A la espera de la estadística definitiva que se publicará en las próximas semanas, la evolución de los precios muestra fuerzas contrapuestas. Por un lado, el encarecimiento del petróleo sigue presionando al alza los costes de los carburantes, afectando directamente al consumidor. Por otro, la inflación de los alimentos y bebidas no alcohólicas se ha mantenido sin cambios, lo que sugiere que, por ahora, no se está produciendo un traslado generalizado de las tensiones de costes al conjunto de la cesta de la compra. Esta contención se ha visto acompañada por la moderación en otros componentes como el vestido y el calzado, así como por la estabilidad en el precio de la electricidad, favorecida según el Gobierno por la elevada penetración de energías renovables.

En paralelo, la inflación subyacente, que excluye energía y alimentos frescos, se situó en el 2,9%, una décima por encima del registro de abril.

El dato llega además en un momento clave desde el punto de vista fiscal, ya que en los próximos días comenzará la retirada progresiva de algunas medidas de alivio.
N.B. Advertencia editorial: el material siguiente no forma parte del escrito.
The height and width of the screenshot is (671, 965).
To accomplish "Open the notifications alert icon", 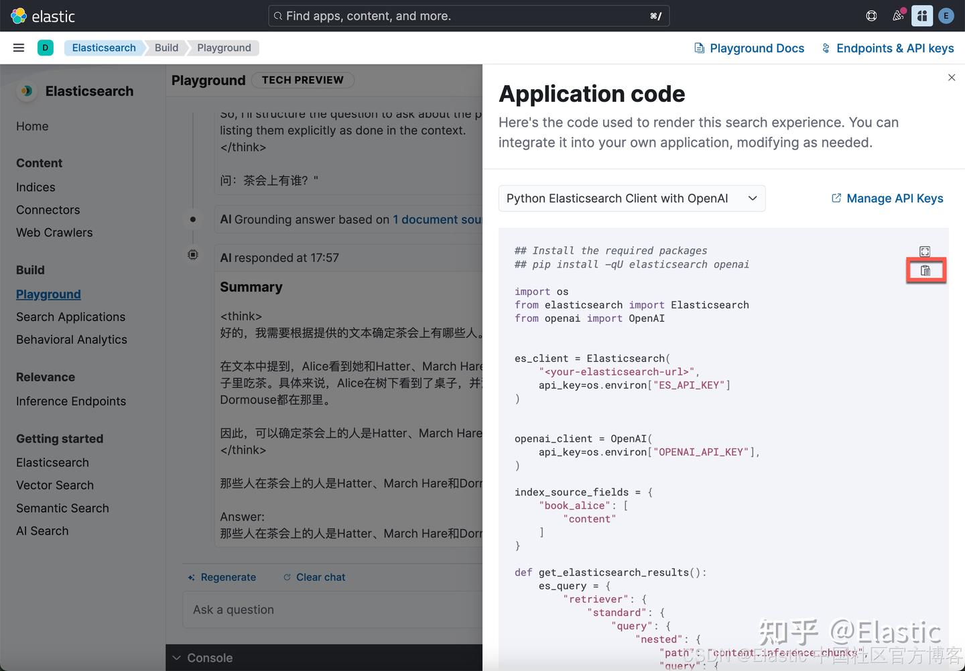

A partir del 1 de junio dejará de aplicarse la reducción del IVA de la electricidad, que había pasado del 21% al 10%, así como la rebaja del impuesto especial eléctrico y el tipo reducido del IVA para el gas natural y otros combustibles domésticos como pellets, briquetas o leña.

No obstante, otras medidas vinculadas a los carburantes seguirán vigentes, como los tipos reducidos en el impuesto sobre hidrocarburos, el IVA reducido para gasolinas y gasóleos o la devolución parcial del gasóleo profesional, al menos hasta finales de junio. También continúan activas distintas ayudas sectoriales, como las destinadas a agricultores y transportistas, además de los descuentos reforzados del bono social eléctrico.

La eliminación parcial de estos apoyos puede introducir nuevas presiones inflacionistas en los próximos meses, ya que, según estimaciones del Gobierno, estas medidas han contribuido a contener el IPC en torno a un punto porcentual, actuando como un amortiguador temporal sobre la evolución de los precios.